Render the data below as a Markdown table with the columns Row and Line, one row per line, numbering rows from 1 and skipping blank lines. Leave the pictures out of the table.

### Dataset
....................
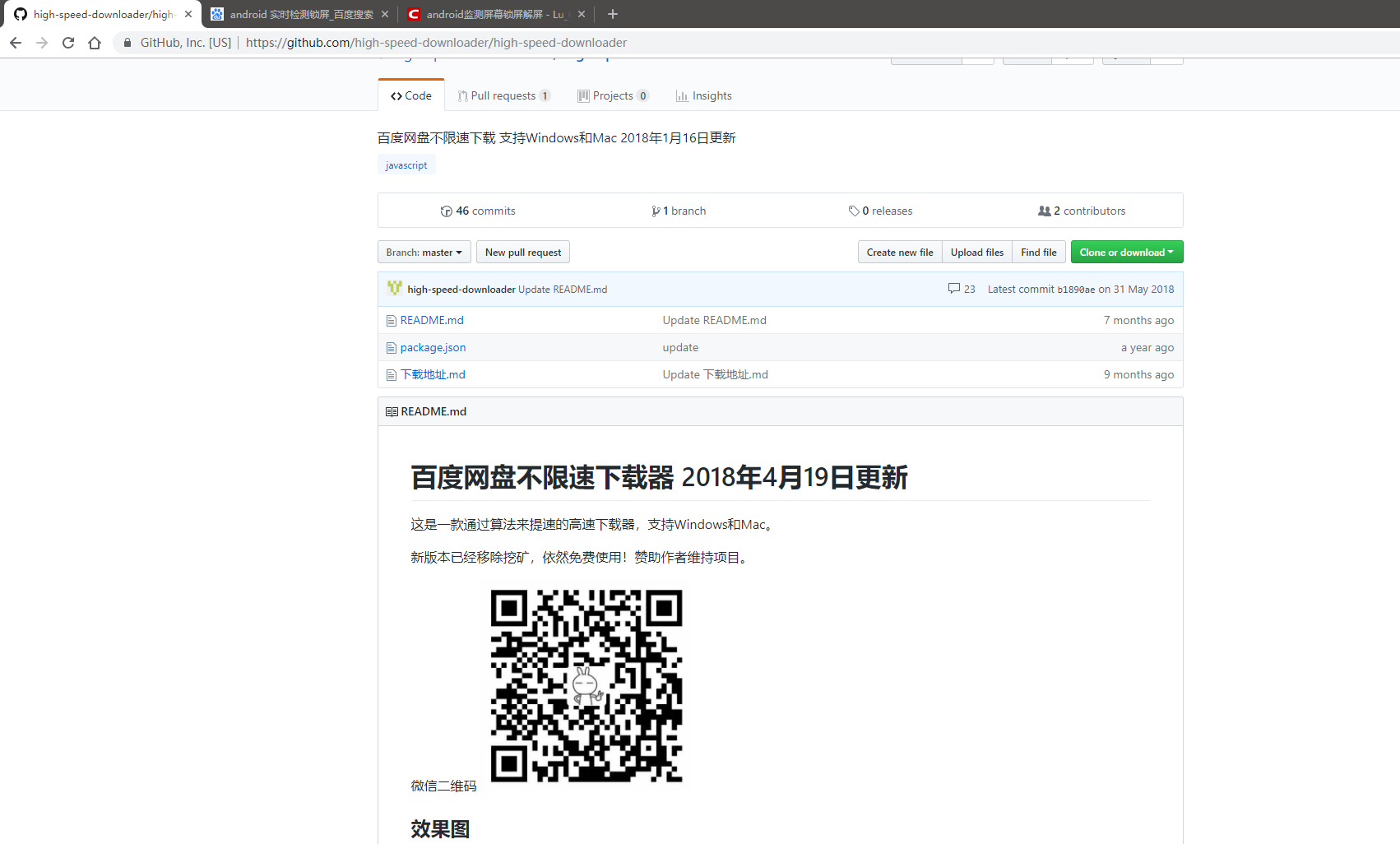1400x844 pixels.
Task: Switch to the Insights tab
Action: 703,96
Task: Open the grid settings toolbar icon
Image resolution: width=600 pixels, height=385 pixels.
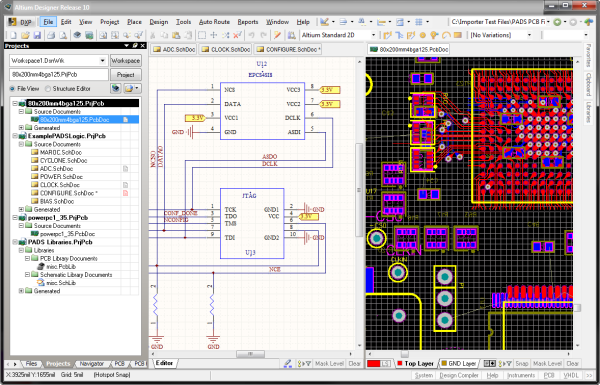Action: coord(419,22)
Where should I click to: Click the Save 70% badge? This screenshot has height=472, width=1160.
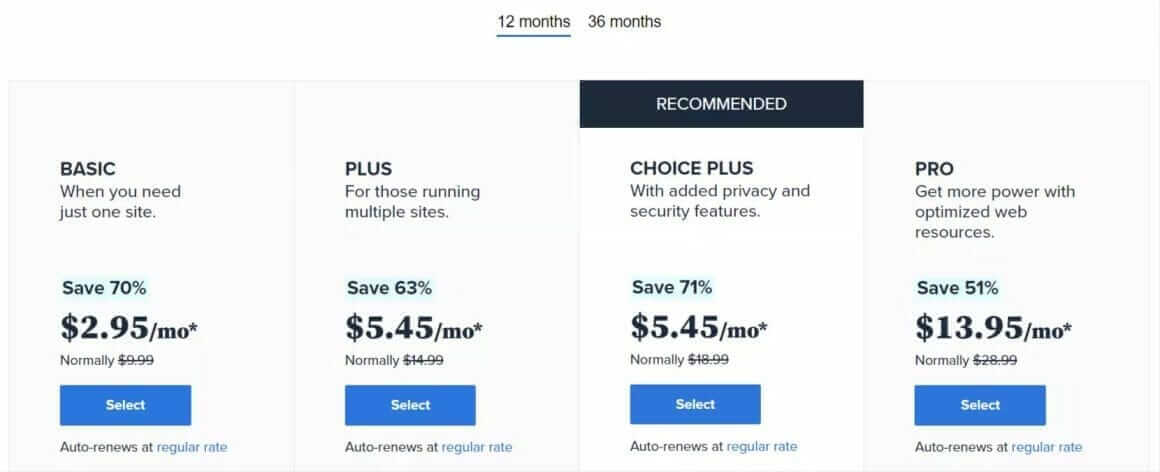tap(104, 288)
....................
### Complete answer
| Row | Line |
|---|---|
| 1 | 1400x844 pixels. |
| 2 | Task: Switch to the Insights tab |
| 3 | Action: 703,96 |
| 4 | Task: Open the grid settings toolbar icon |
| 5 | Image resolution: width=600 pixels, height=385 pixels. |
| 6 | Action: coord(419,22) |
| 7 | Where should I click to: Click the Save 70% badge? This screenshot has height=472, width=1160. |
| 8 | tap(104, 288) |